Русанда давно ждала этого вопроса. Ей очень хотелось рассказать ему все подробно, она уже загадывала, что ему понравится, что не очень, но теперь, когда наконец вопрос этот был задан, она умолкла, призадумалась. Нехорошо он ее спросил. Какая-то обида, какая-то боль, какой-то намек на предательство почудились ей в его вопросе, и, обидевшись, она только и сказала:

— Хорошо.

Теперь уже он обиделся. Посопел, покурил, ушел. Она с горя разревелась, потом металась всю ночь как в лихорадке и все спрашивала себя: что же в конце концов происходит? Откуда берутся все эти мелкие обиды, весь этот пух недоразумений и почему иной раз готов жизнь отдать, лишь бы не поступиться самой что ни на есть пустячной мелочью?!

К утру еще раз вздохнула, вытерла косичками две слезинки и уснула. Проснувшись, полежала некоторое время. Прислушивалась и по кипению горшков, по проезжавшим мимо подводам, по голосам, которые просыпаются несколько позже, чем сами люди, старалась угадать, не поздно ли. Это у нее было в крови: проспать утро — значило день потерять.

Тишина. Кажется, можно еще чуток вздремнуть, но, чу, всего одна телега тарахтит в глуби села, и не возвращается, нет, она уходит от села в поле. Скинув с себя дремоту, девушка приподнялась на локте и увидела вдруг солнечный луч, пронзивший сумрак комнаты и игравший ковровыми дорожками, которыми был застлан пол. С чего это мать без конца завешивает окна в доме? Ну, бомбили, светомаскировка и все такое, но ведь это все прошло!

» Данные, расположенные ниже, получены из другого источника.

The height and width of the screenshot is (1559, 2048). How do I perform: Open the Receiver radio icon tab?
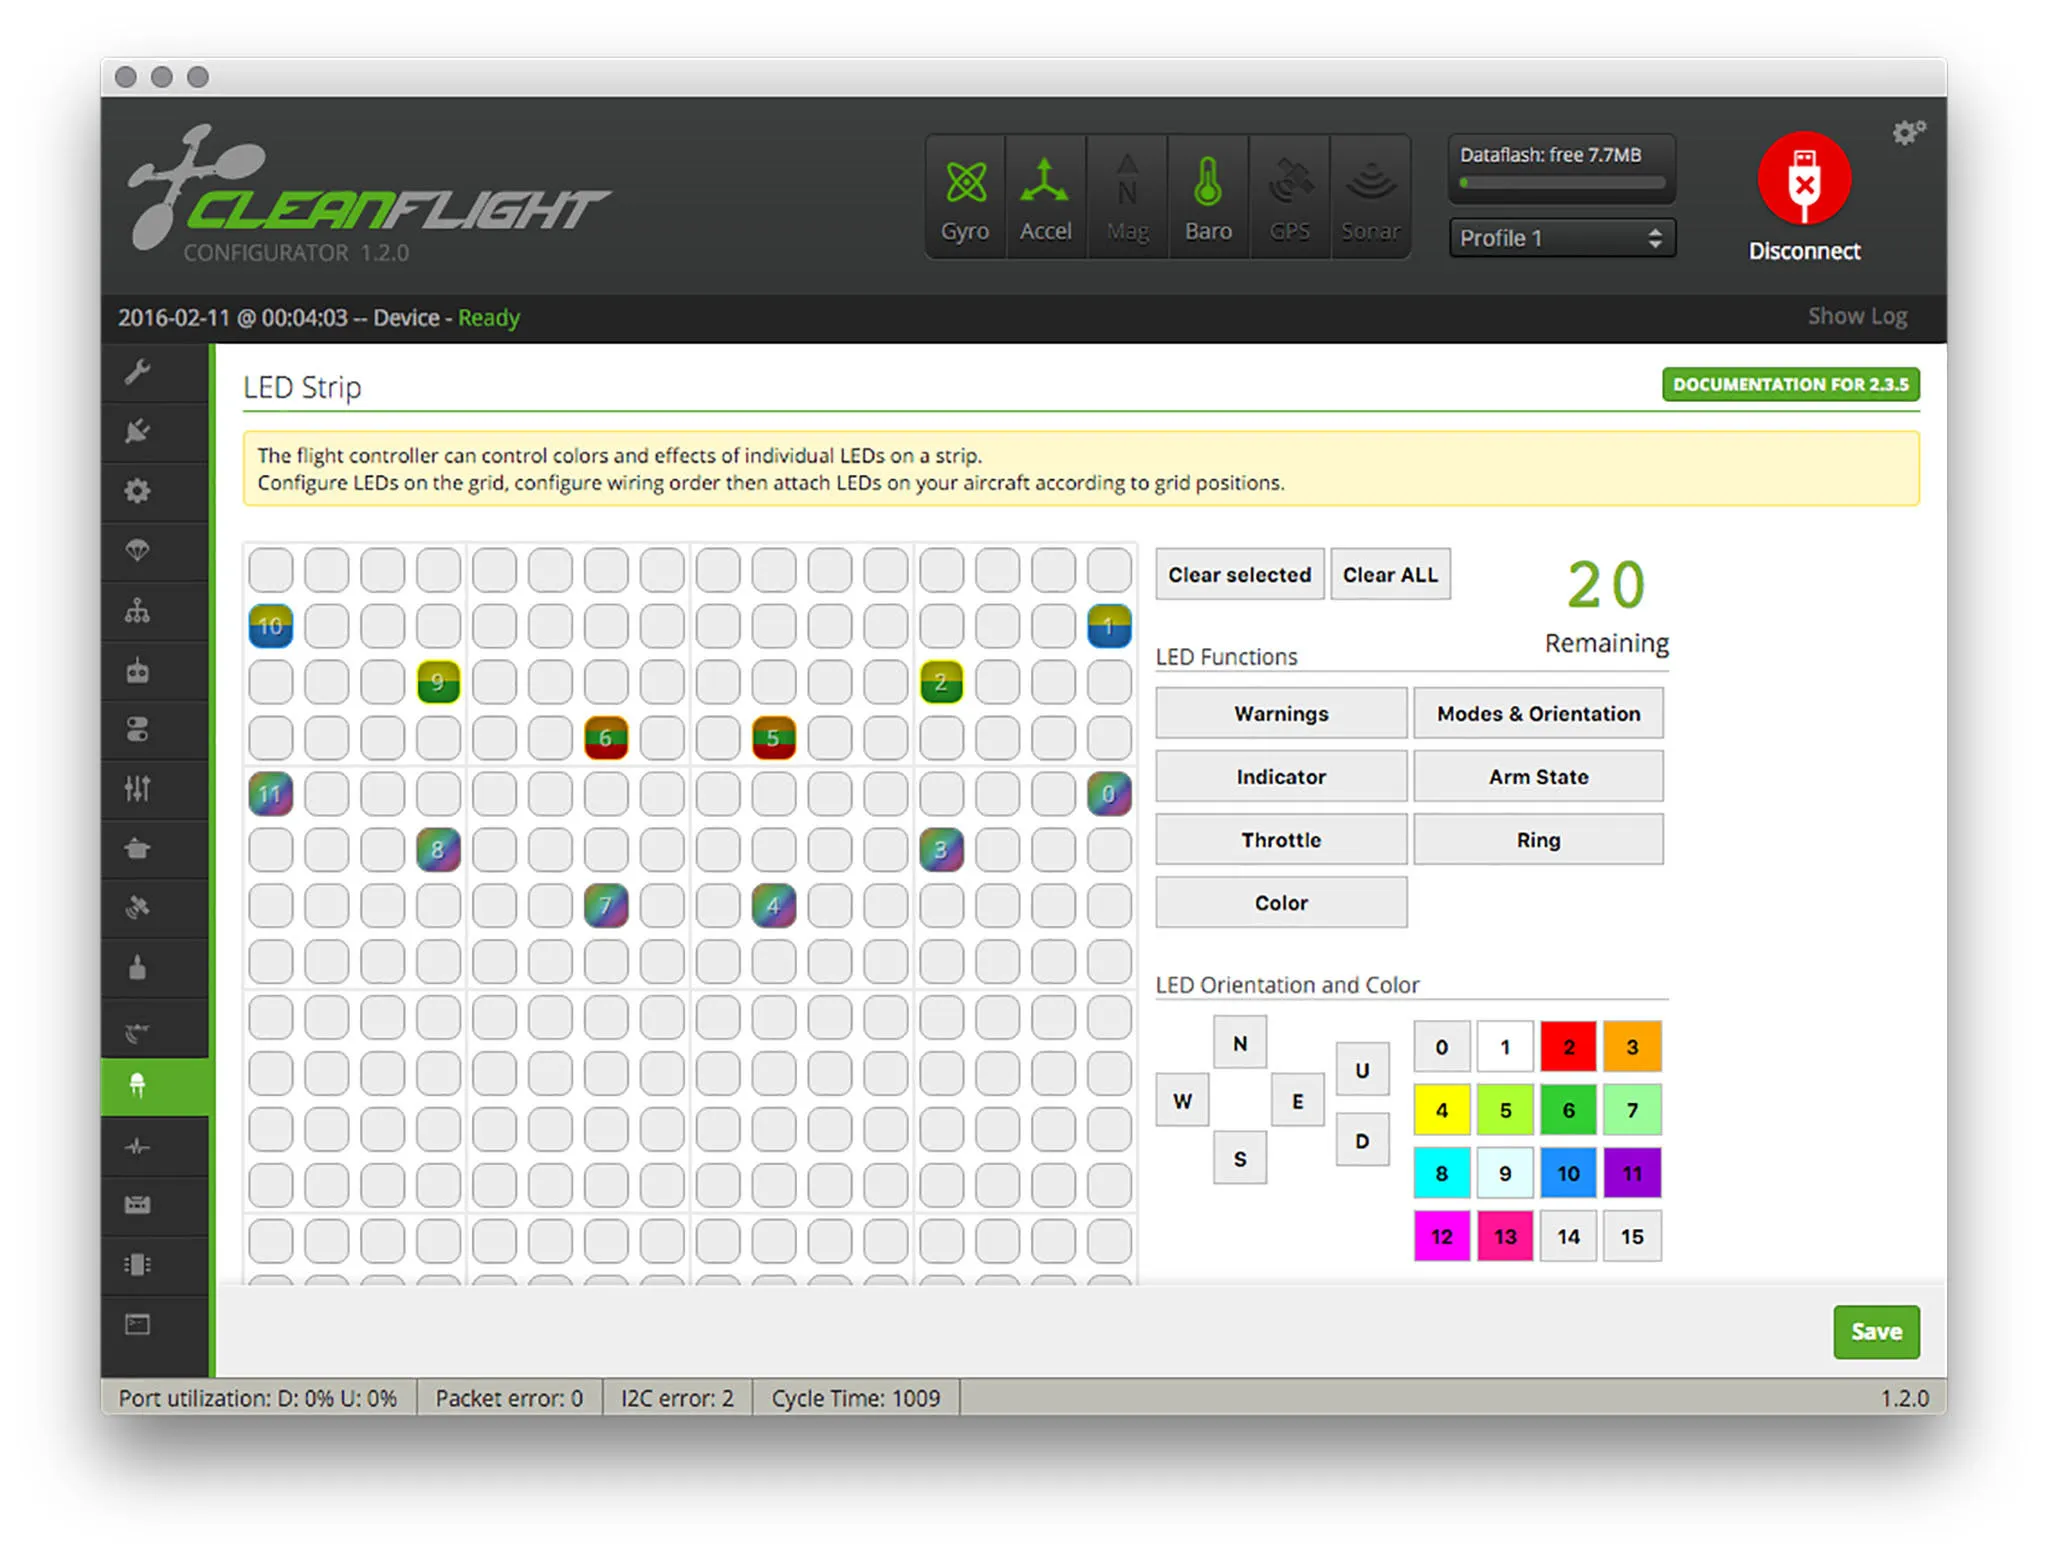point(137,670)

Солнце, видать, было уже высоко. У летней печки, во дворе, тетушка Катинка и бадя Михалаке шепотом о чем-то переговаривались. Подросший за лето поросенок важно лежал, растянувшись на боку и тяжело вздыхал — его, видать, накормили еще затемно, чтобы утром не будил весь дом своим визгом.

«А может, все это дурь? — спросила она вдруг себя. — Может, ничего такого в ее жизни и не произошло?»

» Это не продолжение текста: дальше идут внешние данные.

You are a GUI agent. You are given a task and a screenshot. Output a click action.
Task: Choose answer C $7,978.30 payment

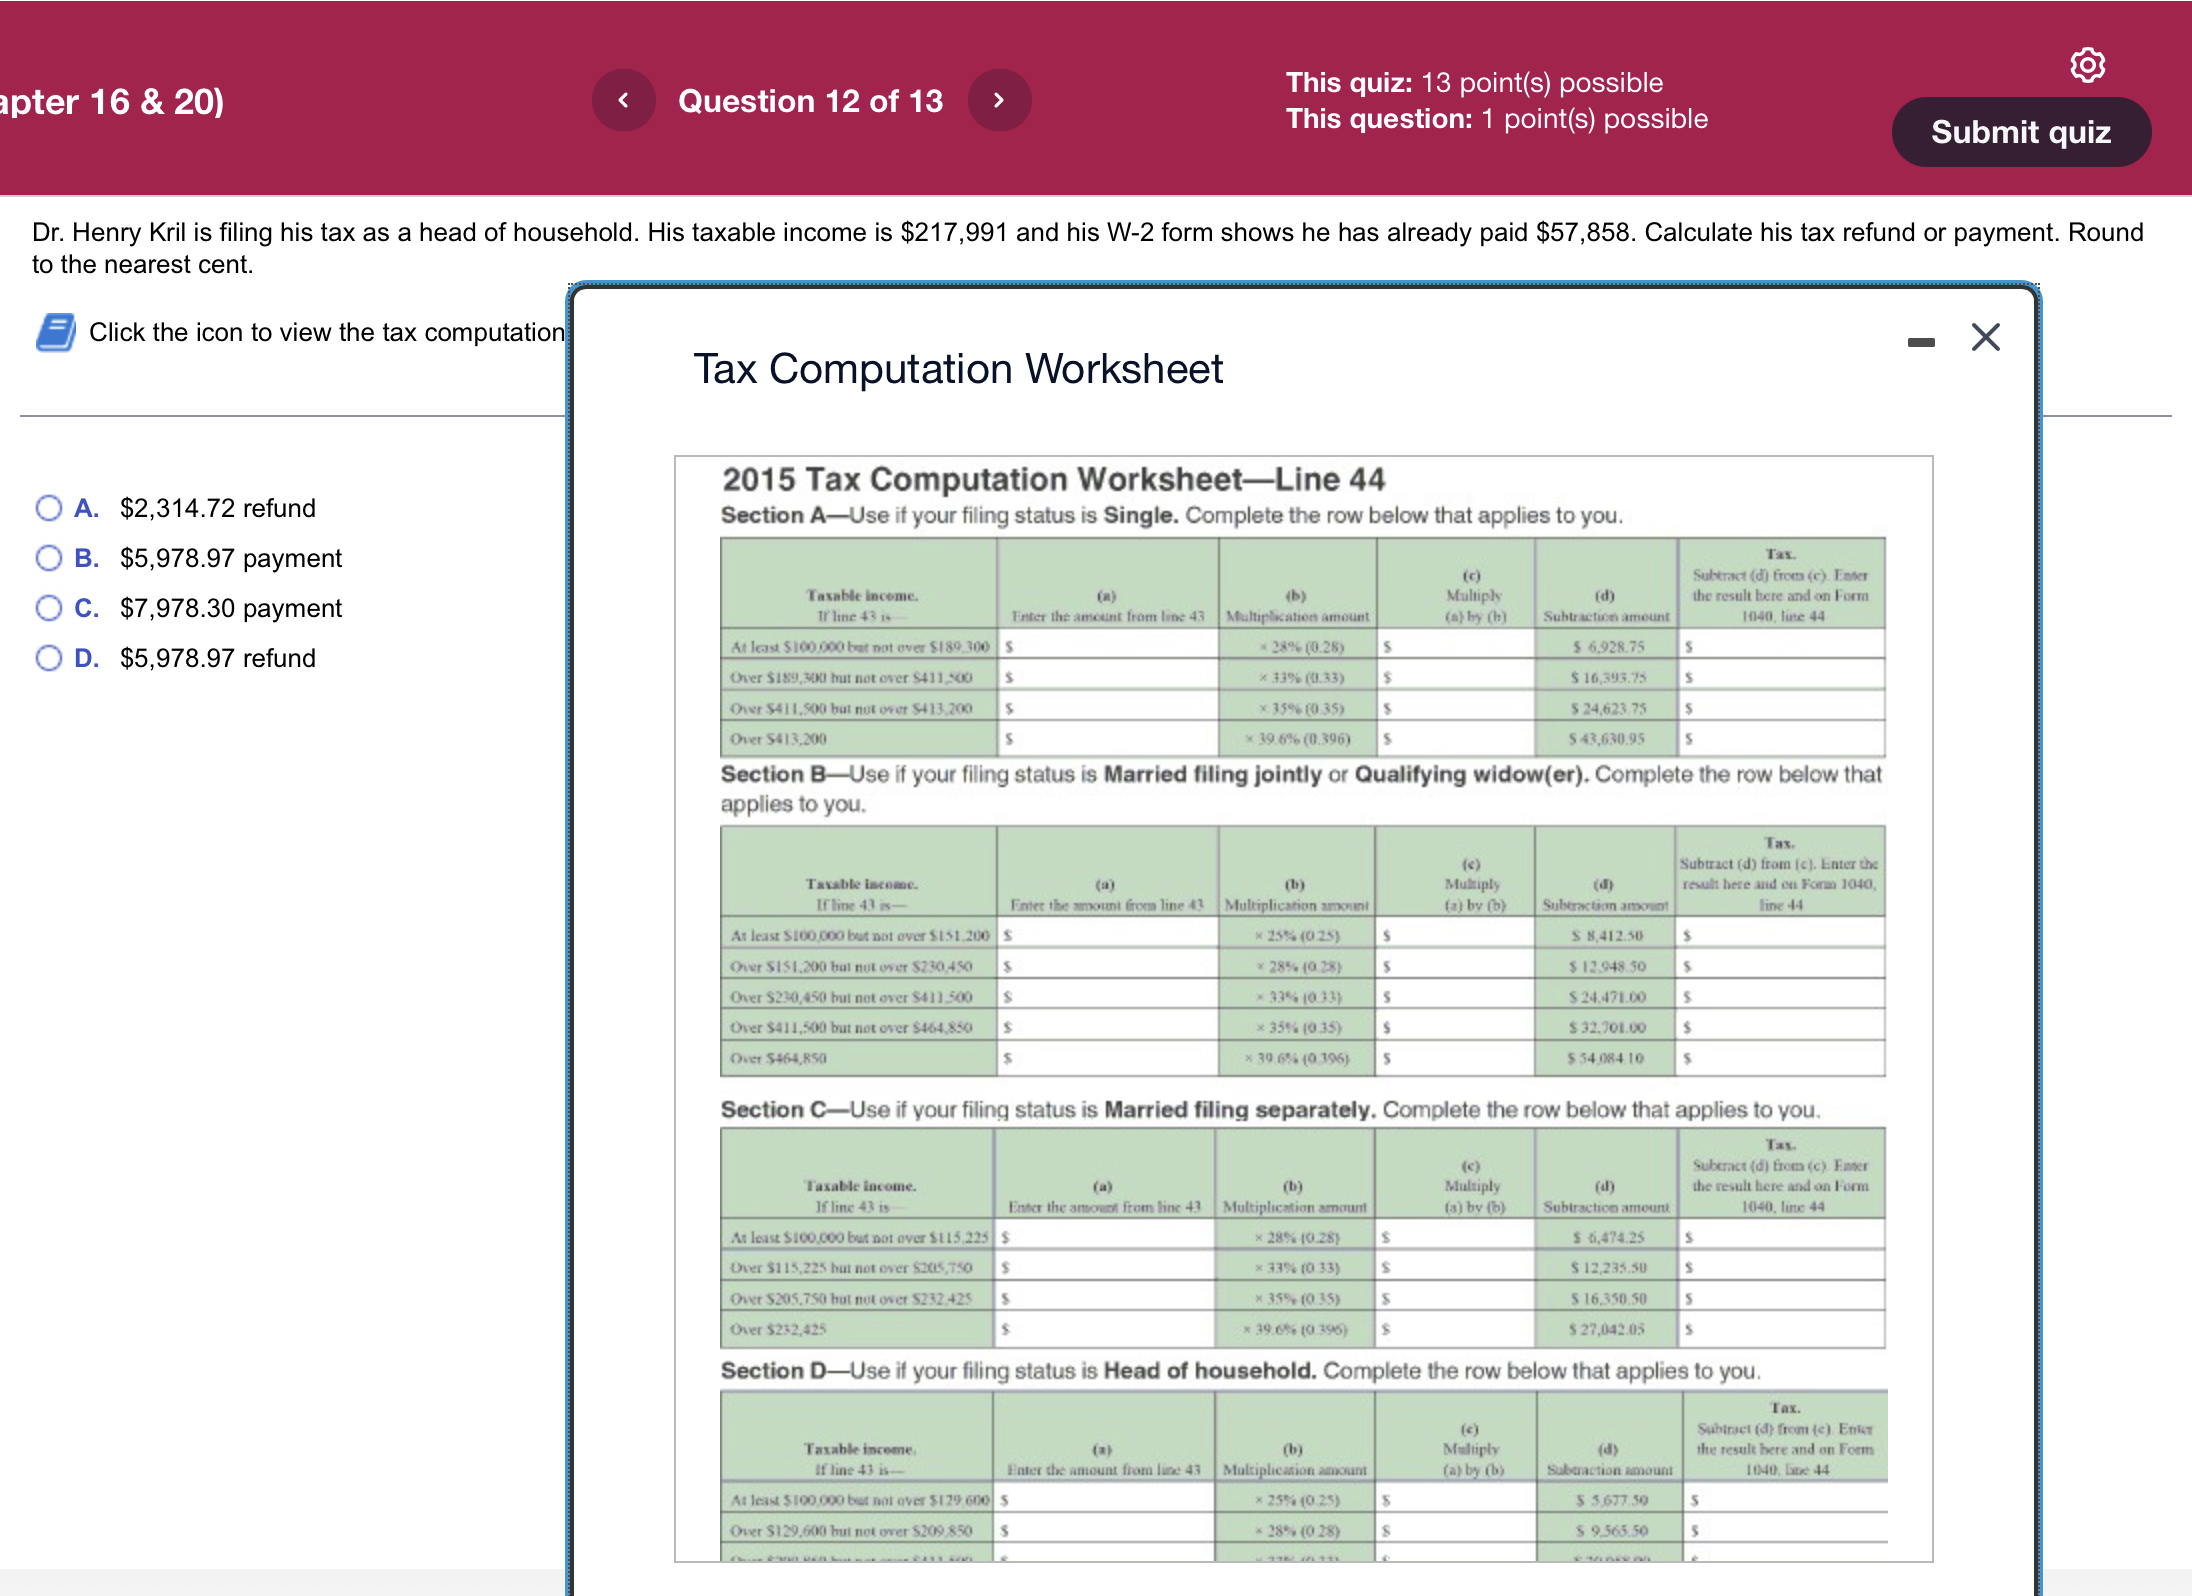tap(49, 608)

Увы… У летней печки сидела на низеньких скамеечках чета немолодых уже крестьян, повидавших всякое на своем веку, о чем-то меж собой шептались, и были они незыблемы в своей решимости, как все эти холмы, все эти долины. В их древних судьбах пахарей, в их образе жизни, связанном со вспашкой, посевами, уборками, вдруг сыскалась возможность дать одному из своих заработать свой хлеб уже не руками, не потом, а умом, духом своим, и родители готовы идти на все, когда их отпрыски становятся на ноги.

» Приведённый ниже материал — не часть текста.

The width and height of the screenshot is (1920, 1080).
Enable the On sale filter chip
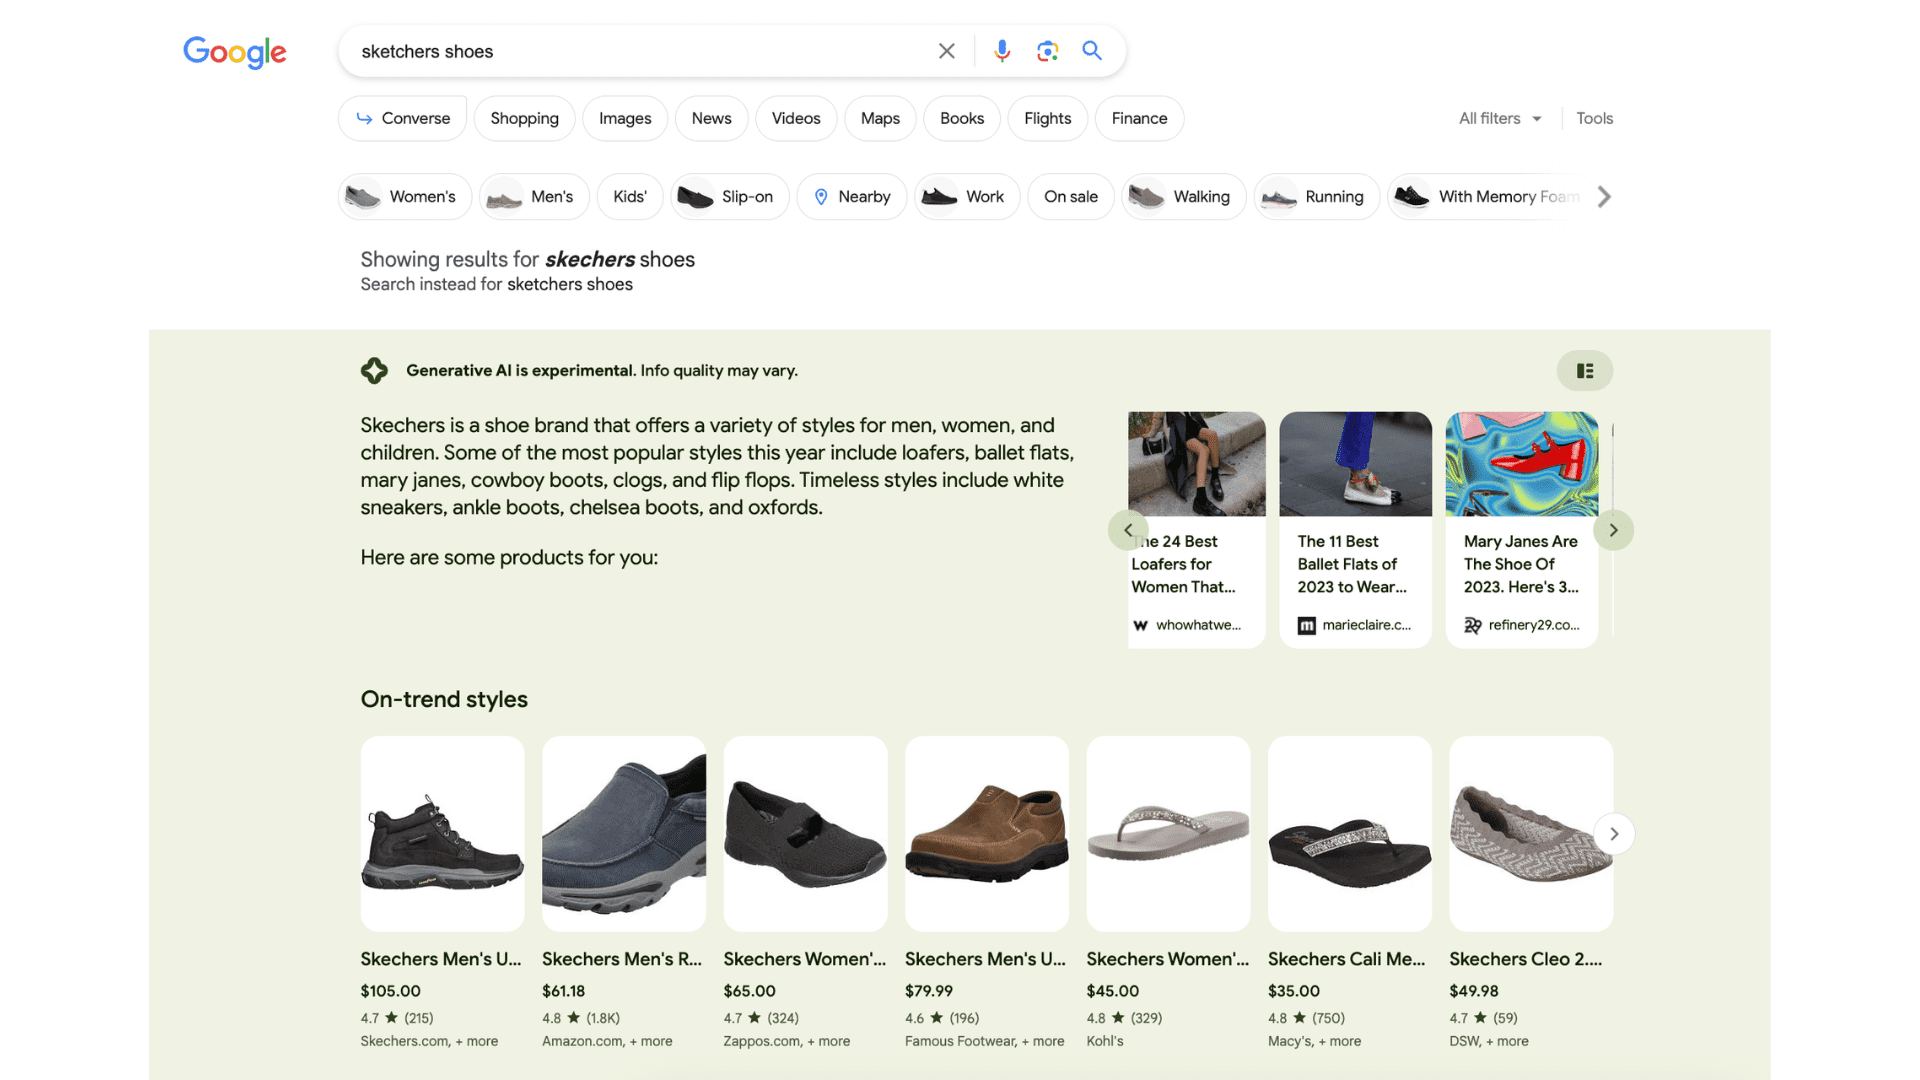click(1070, 197)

Да и то сказать… После долгих веков глубины этой земли начали пробиваться к свету, к миру, и в этом историческом шествии какое значение могли иметь полудетские, невинные шалости, которые, возможно, и связывали какую-то там девушку с каким-то там парнем!

37

И вот уже две недели, как Трофимаш не рвет рубашки под мышками, две недели, как парит по вечерам свои, покрытые цыпками ноги, две недели, как выворачивает карманы, выбрасывая из них все лишнее, — уже повыбрасывал с полпуда всякого добра, а карманы все еще битком набиты.

Трофимаш готовился в школу.

Поэтому их щенок бегает по двору, виляя хвостом, и удивляется, что к хвосту ничего не привязано, и бадя Зынел, когда запрягает лошадей, уже не ищет кнут в бурьяне, а берет его там, где повесил.

Остался всего один день, и Трофимаш решил после обеда слазить на чердак и поискать там сухих вишен или орехов — не идти же ему в школу с пустыми карманами, но вдруг увидел отца, точившего иглой цыганские ножницы.

— А вы зачем это?..

— Возьми стульчик и садись. Спиной сюда, к окну.

— Хочешь постричь?

— Не то чтобы очень уж хочу, но ведь не примут в школу с таким чубом.

И присел на лавочку — пусть, мол, Трофимаш сам решит, будет он стричься или нет. Трофимаш вздохнул и сел на стульчик, с тоской поглядывая на приоткрытую дверь. Некоторое время он молча сидел, зажмуривая глаза при каждом душераздирающем скрипе ножниц, но потом не выдержал:

— Щиплет же!

— Кто тебя щиплет?

— Да там, чубчик.

— Так не я же. Потерпи немного.

Трофимаш множество раз закрывал и открывал глаза, а когда бадя Зынел в третий раз стал точить ножницы, Трофимаш принялся ощупывать голову, чтобы узнать, как обстоят дела.

— А может, завтра утром закончим?

— Завтра утром ты должен идти в школу. Забыл?

Забыл — как можно забыть! Уже две педели, как мать сшила ему чудесную сумку с голубыми полосками, уже две недели, как Домника принесла ему голубую тетрадку и огрызок карандаша. Все это Трофимаш положил в сумку и каждое утро проверял, не забрались ли туда мыши и не начали ли тетрадку раньше него.